There were several things I didn't like about The Boy in the Book, so I'm getting those out quick so I can gush about all the things I loved.
- Penlington admits early that he has an obsessive personality and drives this home to the reader, discussing its unhealthiness. Despite this discussion, I still found at times the level of his obsession with Terry bordering on stalkerish, in a way that made me as the reader uncomfortable.
- The afterword of the book completely turns the context of the story on its head. I won't post spoilers here, but part of me really wishes Penlington had been honest with the reader from the start - it would have made for a more authentic book. As it stands, for me the revelation cheapened what the rest of the book stood for, as it comes across as last minute attention-grabbing.

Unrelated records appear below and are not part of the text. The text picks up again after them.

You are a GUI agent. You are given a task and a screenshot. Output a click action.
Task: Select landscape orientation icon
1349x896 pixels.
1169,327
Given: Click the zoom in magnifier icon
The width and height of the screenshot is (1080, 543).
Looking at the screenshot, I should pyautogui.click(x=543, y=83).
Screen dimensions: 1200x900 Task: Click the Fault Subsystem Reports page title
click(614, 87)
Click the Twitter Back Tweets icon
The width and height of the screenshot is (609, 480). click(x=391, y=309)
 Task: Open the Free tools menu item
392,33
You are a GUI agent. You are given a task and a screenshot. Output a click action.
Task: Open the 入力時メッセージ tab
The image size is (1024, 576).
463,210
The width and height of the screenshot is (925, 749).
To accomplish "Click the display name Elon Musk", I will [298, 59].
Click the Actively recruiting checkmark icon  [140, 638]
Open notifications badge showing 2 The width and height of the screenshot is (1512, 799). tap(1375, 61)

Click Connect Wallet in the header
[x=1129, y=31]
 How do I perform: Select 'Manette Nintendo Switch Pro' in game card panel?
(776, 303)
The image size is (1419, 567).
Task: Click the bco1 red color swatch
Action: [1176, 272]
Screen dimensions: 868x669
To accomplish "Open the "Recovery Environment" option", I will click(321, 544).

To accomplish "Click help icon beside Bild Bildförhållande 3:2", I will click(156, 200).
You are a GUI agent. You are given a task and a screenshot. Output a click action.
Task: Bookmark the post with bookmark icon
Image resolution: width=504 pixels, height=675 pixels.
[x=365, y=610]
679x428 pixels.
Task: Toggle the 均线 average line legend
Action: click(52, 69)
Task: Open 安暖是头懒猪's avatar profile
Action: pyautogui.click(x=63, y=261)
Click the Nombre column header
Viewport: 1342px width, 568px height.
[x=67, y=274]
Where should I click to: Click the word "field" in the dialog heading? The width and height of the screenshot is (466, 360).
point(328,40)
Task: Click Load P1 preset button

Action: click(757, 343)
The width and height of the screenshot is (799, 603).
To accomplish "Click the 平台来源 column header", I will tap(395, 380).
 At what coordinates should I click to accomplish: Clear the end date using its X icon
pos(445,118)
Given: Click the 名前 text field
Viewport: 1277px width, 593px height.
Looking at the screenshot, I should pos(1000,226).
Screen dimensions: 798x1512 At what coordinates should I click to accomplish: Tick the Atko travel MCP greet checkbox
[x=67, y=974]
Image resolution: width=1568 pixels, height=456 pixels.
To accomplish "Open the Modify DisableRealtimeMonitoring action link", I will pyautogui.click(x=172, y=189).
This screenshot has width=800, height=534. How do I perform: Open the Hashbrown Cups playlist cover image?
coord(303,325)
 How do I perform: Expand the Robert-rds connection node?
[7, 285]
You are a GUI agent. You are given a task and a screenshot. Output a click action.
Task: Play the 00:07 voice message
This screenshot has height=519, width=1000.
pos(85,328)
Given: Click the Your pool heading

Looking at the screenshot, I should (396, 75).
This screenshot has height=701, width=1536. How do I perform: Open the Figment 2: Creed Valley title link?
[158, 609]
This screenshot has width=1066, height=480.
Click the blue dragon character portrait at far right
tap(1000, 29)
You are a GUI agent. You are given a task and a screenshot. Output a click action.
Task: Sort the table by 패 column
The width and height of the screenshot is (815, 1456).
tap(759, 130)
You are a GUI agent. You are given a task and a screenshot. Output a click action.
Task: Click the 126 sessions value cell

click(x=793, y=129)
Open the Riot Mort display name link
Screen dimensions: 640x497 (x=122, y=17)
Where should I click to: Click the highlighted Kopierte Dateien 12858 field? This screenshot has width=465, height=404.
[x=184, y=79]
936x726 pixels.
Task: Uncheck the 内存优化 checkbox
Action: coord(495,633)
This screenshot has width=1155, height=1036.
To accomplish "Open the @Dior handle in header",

Apart from these two quibbles though, The Boy in the Book is a complete charmer. Of course I would say that, as my affection for books-about-books is well known, but still. Penlington is a man very honest about his faults, which makes the memoir aspect of the book very real and a sweet read. He examines closely how his childhood, spent in and out of hospital with an illness that wasn't diagnosed correctly until much later in his life, has affected the man that he has become. I found the journey aspect very appealing, especially the effort he goes to to reconnect with aspects of his childhood. His discussions with his parents about his teenage years, and his meeting with his childhood crush Nancy were some of my favourite scenes.
I also really enjoyed how the mystery of 'The Boy in the Book' wasn't dragged out for dramatic suspense. It's a fact of modern life that people are no longer very hard to find. Penlington manages to track down Terry with comparatively little effort or drama within the first 100 pages. The real drama starts after the discovery, which for me made it a refreshing and unique take on the non-fiction finding-a-mysterious-person trope.
Although aspects of the drama post-discovery were a little drawn out, especially Penlington's visits to various 'experts' on diaries and childhood trauma, it was still a fun ride. I could understand the author's fascination with the diary text and what it insinuated and when we do finally find out from Terry what it's all about, its a well written scene that pulls together the mystery in a fascinating and touching way.
Finally of course, the bookish aspects appealed to my bookish soul. Although I wasn't the biggest fan of Choose Your Own Adventure novels, any bookish child (or adult) understands the ability books give us to both loose ourselves and have more control over our own lives. Penlington's insight into that ability is fresh and very personal, in the nicest way.
Overall? 4/5 stars. It wasn't perfect, but The Boy in the Book is one of those reads that sucks you in. A touching and intriguing story of books and how the teen years can make or break the man.